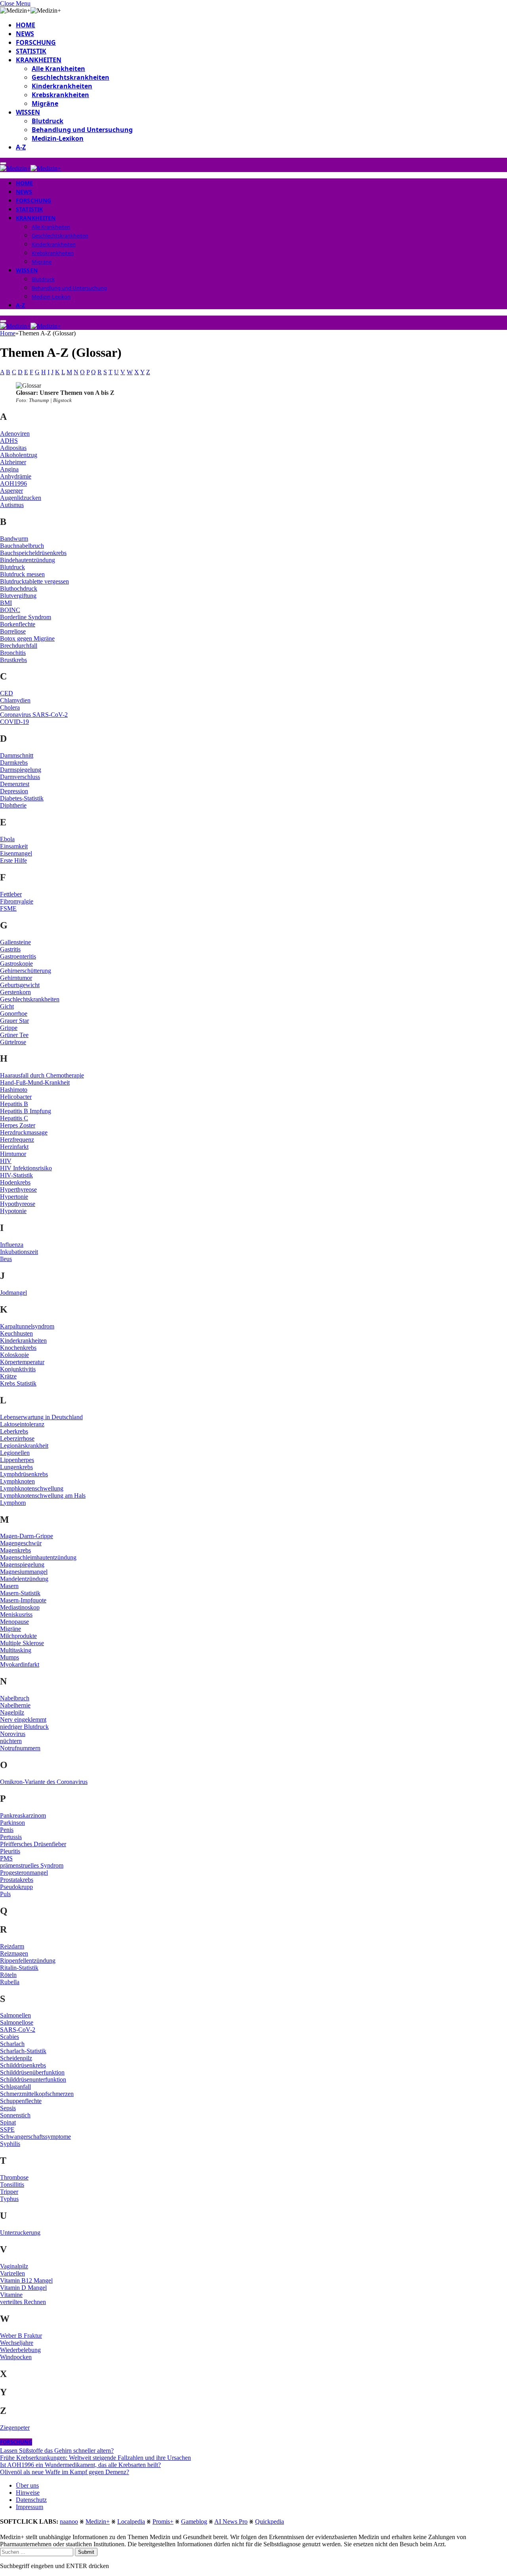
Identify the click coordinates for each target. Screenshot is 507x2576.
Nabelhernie (15, 1705)
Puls (5, 1894)
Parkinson (12, 1822)
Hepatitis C (14, 1118)
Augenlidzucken (20, 497)
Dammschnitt (16, 755)
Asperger (11, 490)
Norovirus (12, 1733)
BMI (6, 602)
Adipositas (13, 447)
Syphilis (10, 2143)
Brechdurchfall (18, 645)
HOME (25, 25)
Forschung (16, 2442)
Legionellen (15, 1452)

» What to do
Drop the images; copy every entry above exactly.

» Task output
Identify the click coordinates for each target. Screenshot is 507x2576.
Nabelhernie (15, 1705)
Puls (5, 1894)
Parkinson (12, 1822)
Hepatitis C (14, 1118)
Augenlidzucken (20, 497)
Dammschnitt (16, 755)
Asperger (11, 490)
Norovirus (12, 1733)
BMI (6, 602)
Adipositas (13, 447)
Syphilis (10, 2143)
Brechdurchfall (18, 645)
HOME (25, 25)
Forschung (16, 2442)
Legionellen (15, 1452)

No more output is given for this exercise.